The latest incident, however, has left the cultural establishment gasping for breath: in mid-performance an actor waded into the audience, dropped a dead swan in the lap of the country’s leading theatre critic, snatched his notebook and chased him from the premises.
For once, the audience did not applaud. Indeed, the German theatre world has been in uproar since the performance last week at the Frankfurt Theatre House.
The unfortunate critic, Gerhard Stadelmaier, of the Frankfurter Allgemeine Zeitung, became a target because of his old-fashioned ideas about how theatre should be staged.
“This rubbish theatre has gone too far,” he said yesterday. “It is robbing us of our imaginations. When blood is called for you do not have to squirt syrup. Sex and desire do not have to be made flesh. You don’t have to show everything, but you do have to act.”
While London’s West End is booming on the back of musicals and comedies of manners, German threatres are resorting to shock tactics to fill seats. Days ago, a performance artist chopped off the heads of two rabbits on stage. His intention, he said, was to demonstrate that animals had to be killed before they could be eaten.
Herr Stadelmaier’s mistake was to show open disdain. The attack came 25 minutes into a rendering of Eugene Ionesco’s The Great Massacre or the Triumph of Death. Until then it had been standard fare: actors had vomited mineral water, a pregnant woman had simulated the breaking of her waters and another actress had masturbated two of her colleagues.
The play, written in 1970, was regarded as a timely piece since it is about a civilisation that is cracking up because of the fear of plague. Outside, in the real world, German soldiers were already on their way to seal off farms hit by bird flu. So nobody was surprised when the actress playing the pregnant woman suddenly gave birth to a swan.
The actor Thomas Lawinky pronounced it a healthy child. Then he caught sight of Herr Stadelmaier, quietly giggling in the front row. The actor marched towards him, and threw the swan into his lap.
The actor snatched the critic’s notes and tried to read them aloud. Unable to understand the handwriting he started to scream, then chased the frightened journalist out of the theatre. “This was a physical attack on me, both on my body and on the freedom of the press,” said Herr Stadelmaier.

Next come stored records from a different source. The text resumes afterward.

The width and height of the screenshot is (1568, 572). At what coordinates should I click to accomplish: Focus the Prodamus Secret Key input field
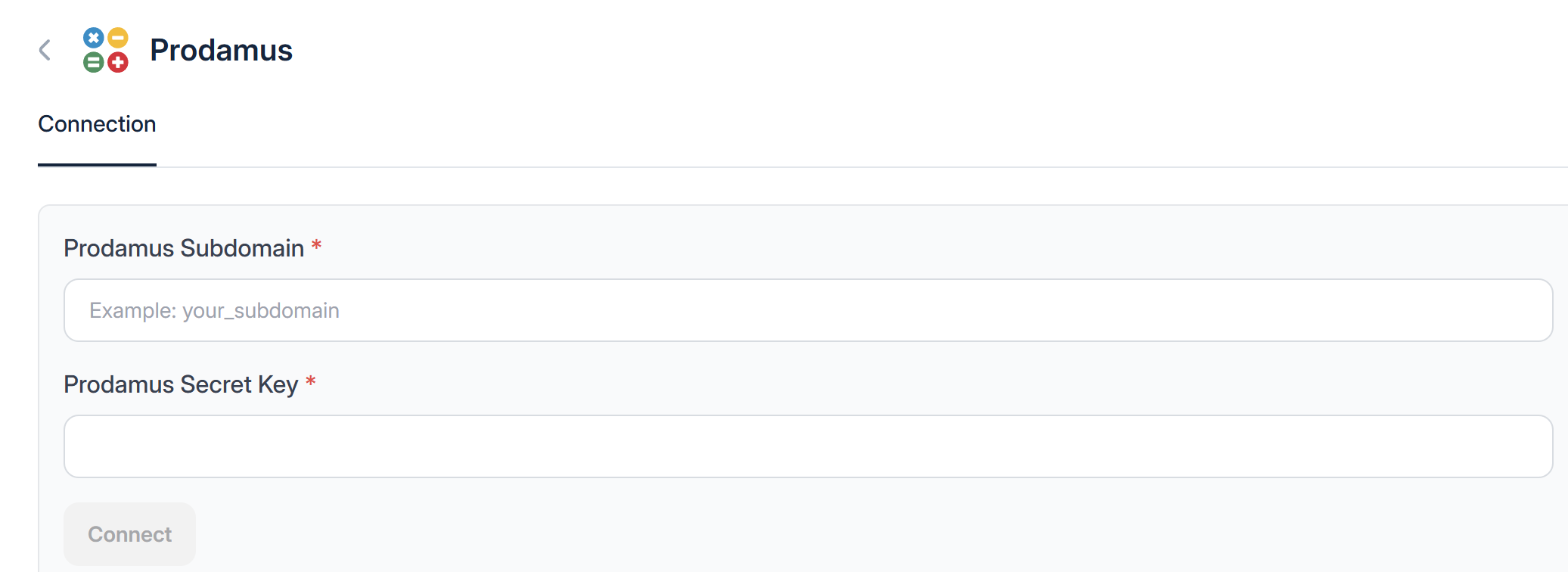coord(808,446)
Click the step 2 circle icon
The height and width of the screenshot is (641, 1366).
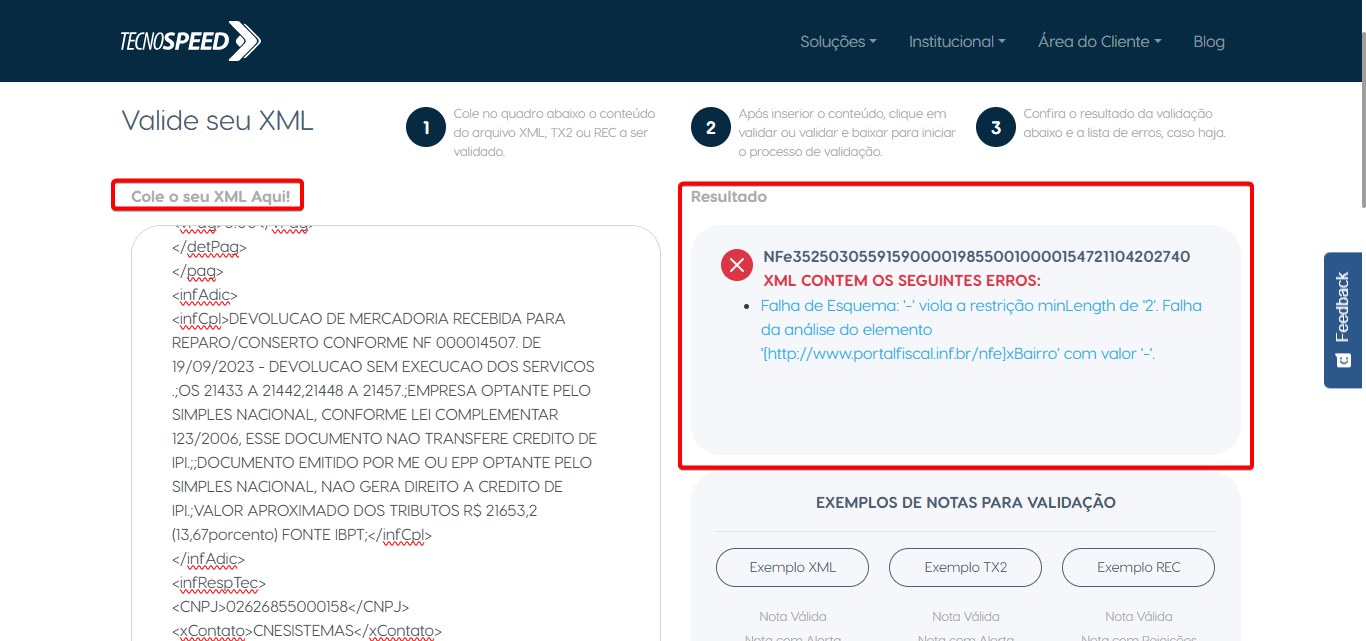(711, 128)
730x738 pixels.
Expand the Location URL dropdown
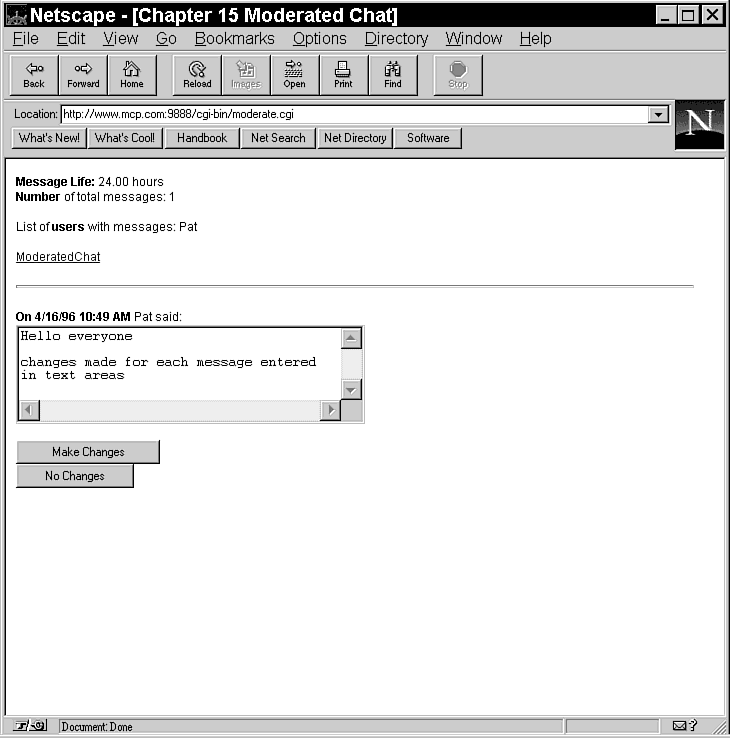(x=658, y=115)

Petra Roth, the Mayor of Frankfurt, complained to the theatre and the actor was sacked. This in turn has been hailed as an attack on the freedom of expression. Radical theatre directors have rallied round Herr Lawinky. Yesterday he was offered a place in the Berliner Ensemble by Claus Peymann, its director.

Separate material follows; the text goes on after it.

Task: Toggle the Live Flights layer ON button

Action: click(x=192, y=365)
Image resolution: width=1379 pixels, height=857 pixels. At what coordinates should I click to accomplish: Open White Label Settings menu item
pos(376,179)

The acting community claims that Herr Lawinky was merely trying to involve the audience. The critics say that he grossly overstepped the mark. Herr Stadelmaier behaved correctly, said one of his colleagues, Hellmuth Karasek, of Die Welt. “He simply did not conform to the hypocritical sadistic expectations set by politically correct theatre — he stayed true to his profession and to basic good manners.”